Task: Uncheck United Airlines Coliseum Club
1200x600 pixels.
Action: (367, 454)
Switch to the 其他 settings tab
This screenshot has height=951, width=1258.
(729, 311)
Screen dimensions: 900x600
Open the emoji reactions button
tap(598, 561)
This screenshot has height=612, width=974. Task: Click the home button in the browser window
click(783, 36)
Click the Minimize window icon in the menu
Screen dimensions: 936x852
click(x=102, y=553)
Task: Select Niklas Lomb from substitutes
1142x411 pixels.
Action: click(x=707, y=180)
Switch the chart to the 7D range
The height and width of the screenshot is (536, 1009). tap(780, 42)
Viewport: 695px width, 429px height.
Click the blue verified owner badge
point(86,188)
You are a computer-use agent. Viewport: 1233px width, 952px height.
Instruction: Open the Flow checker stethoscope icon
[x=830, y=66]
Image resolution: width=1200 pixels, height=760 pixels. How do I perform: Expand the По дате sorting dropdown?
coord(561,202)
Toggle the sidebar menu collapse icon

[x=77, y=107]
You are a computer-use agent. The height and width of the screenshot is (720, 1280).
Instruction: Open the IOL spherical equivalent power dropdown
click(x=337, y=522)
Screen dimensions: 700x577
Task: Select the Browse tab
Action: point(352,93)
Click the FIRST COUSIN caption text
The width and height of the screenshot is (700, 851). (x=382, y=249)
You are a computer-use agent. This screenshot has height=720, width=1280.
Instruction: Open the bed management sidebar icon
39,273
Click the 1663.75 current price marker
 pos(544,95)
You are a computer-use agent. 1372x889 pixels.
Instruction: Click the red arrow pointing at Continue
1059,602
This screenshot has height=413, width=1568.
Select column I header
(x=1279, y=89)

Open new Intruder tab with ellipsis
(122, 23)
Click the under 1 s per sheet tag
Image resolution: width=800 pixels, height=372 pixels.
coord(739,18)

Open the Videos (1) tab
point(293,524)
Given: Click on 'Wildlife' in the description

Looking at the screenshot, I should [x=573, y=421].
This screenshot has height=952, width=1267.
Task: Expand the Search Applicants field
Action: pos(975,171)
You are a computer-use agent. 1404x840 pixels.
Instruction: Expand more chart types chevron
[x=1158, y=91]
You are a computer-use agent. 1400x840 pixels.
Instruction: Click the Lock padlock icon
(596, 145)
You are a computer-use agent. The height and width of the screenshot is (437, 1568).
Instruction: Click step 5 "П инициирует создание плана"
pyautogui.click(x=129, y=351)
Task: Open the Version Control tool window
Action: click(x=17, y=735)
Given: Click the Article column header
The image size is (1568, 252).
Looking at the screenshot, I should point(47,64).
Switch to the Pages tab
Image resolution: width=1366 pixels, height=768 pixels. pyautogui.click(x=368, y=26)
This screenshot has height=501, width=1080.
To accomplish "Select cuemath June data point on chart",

• • •

▸ EXERCISE AIM: Reproduce the material verbatim, starting at the line containing "You are a computer-use agent. 1400x840" and continuing through the last line of the material, with both ends included.

▸ OUTPUT BELOW:
You are a computer-use agent. 1400x840 pixels.
Instruction: Click the Lock padlock icon
(596, 145)
You are a computer-use agent. The height and width of the screenshot is (437, 1568).
Instruction: Click step 5 "П инициирует создание плана"
pyautogui.click(x=129, y=351)
Task: Open the Version Control tool window
Action: click(x=17, y=735)
Given: Click the Article column header
The image size is (1568, 252).
Looking at the screenshot, I should point(47,64).
Switch to the Pages tab
Image resolution: width=1366 pixels, height=768 pixels. pyautogui.click(x=368, y=26)
This screenshot has height=501, width=1080.
To accomplish "Select cuemath June data point on chart",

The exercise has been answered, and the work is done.